Problem requirements: Copying exactly, give the lines in the material below from the one with "1216x476 pixels. How" to the one with "Select the ubuntu-edu-tertiary", ends included, and nothing besides.

Data under study:
——

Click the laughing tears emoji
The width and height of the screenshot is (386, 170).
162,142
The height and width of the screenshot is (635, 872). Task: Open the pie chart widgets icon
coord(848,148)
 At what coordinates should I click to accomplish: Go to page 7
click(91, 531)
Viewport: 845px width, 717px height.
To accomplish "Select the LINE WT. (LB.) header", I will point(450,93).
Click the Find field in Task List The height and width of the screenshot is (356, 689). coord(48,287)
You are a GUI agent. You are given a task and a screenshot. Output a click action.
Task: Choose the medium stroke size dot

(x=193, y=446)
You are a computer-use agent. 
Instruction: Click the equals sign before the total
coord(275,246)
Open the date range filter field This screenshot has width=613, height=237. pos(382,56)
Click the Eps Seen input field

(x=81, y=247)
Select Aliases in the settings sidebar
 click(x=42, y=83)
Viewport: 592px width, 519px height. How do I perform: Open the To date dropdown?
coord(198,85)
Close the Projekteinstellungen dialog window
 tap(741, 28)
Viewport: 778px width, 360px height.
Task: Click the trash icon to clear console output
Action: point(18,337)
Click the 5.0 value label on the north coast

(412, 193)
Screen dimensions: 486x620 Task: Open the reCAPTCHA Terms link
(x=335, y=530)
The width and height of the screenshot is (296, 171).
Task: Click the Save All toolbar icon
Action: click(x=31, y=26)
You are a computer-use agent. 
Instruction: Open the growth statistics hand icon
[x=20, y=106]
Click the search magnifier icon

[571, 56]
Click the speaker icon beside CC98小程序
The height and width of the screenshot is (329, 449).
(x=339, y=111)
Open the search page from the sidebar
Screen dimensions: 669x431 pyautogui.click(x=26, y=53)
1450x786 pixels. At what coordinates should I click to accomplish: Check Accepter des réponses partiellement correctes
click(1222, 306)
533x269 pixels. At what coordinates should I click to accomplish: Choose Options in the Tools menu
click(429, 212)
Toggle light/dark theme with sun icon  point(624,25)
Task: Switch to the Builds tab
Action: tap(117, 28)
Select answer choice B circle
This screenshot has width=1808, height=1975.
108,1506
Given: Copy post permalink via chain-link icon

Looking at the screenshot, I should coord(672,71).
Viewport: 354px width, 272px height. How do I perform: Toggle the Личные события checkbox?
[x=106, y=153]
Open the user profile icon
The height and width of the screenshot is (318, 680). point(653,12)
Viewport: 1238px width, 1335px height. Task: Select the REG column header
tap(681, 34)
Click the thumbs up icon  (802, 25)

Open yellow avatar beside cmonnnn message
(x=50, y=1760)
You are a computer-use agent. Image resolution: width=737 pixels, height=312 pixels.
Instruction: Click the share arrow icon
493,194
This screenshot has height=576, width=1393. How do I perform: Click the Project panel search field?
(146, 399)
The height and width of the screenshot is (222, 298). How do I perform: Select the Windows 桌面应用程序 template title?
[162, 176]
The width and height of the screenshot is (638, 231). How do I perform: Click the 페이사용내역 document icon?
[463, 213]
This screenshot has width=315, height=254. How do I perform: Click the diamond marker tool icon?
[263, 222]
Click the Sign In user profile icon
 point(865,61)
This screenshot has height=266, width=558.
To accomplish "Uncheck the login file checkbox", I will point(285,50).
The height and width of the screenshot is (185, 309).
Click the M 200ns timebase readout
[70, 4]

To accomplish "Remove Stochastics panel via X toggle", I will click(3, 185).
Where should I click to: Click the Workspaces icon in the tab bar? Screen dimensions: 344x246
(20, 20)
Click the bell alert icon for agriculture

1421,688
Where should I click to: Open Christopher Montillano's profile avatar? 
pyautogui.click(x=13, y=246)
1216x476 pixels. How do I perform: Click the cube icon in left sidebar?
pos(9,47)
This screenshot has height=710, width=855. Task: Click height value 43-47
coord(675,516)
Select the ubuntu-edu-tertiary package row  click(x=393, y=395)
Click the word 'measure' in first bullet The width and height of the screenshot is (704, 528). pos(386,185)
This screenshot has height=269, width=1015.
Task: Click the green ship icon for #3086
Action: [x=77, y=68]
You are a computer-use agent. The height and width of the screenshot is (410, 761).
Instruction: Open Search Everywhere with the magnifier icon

——

Response:
1216x476 pixels. How do I perform: Click the cube icon in left sidebar?
pos(9,47)
This screenshot has height=710, width=855. Task: Click height value 43-47
coord(675,516)
Select the ubuntu-edu-tertiary package row  click(x=393, y=395)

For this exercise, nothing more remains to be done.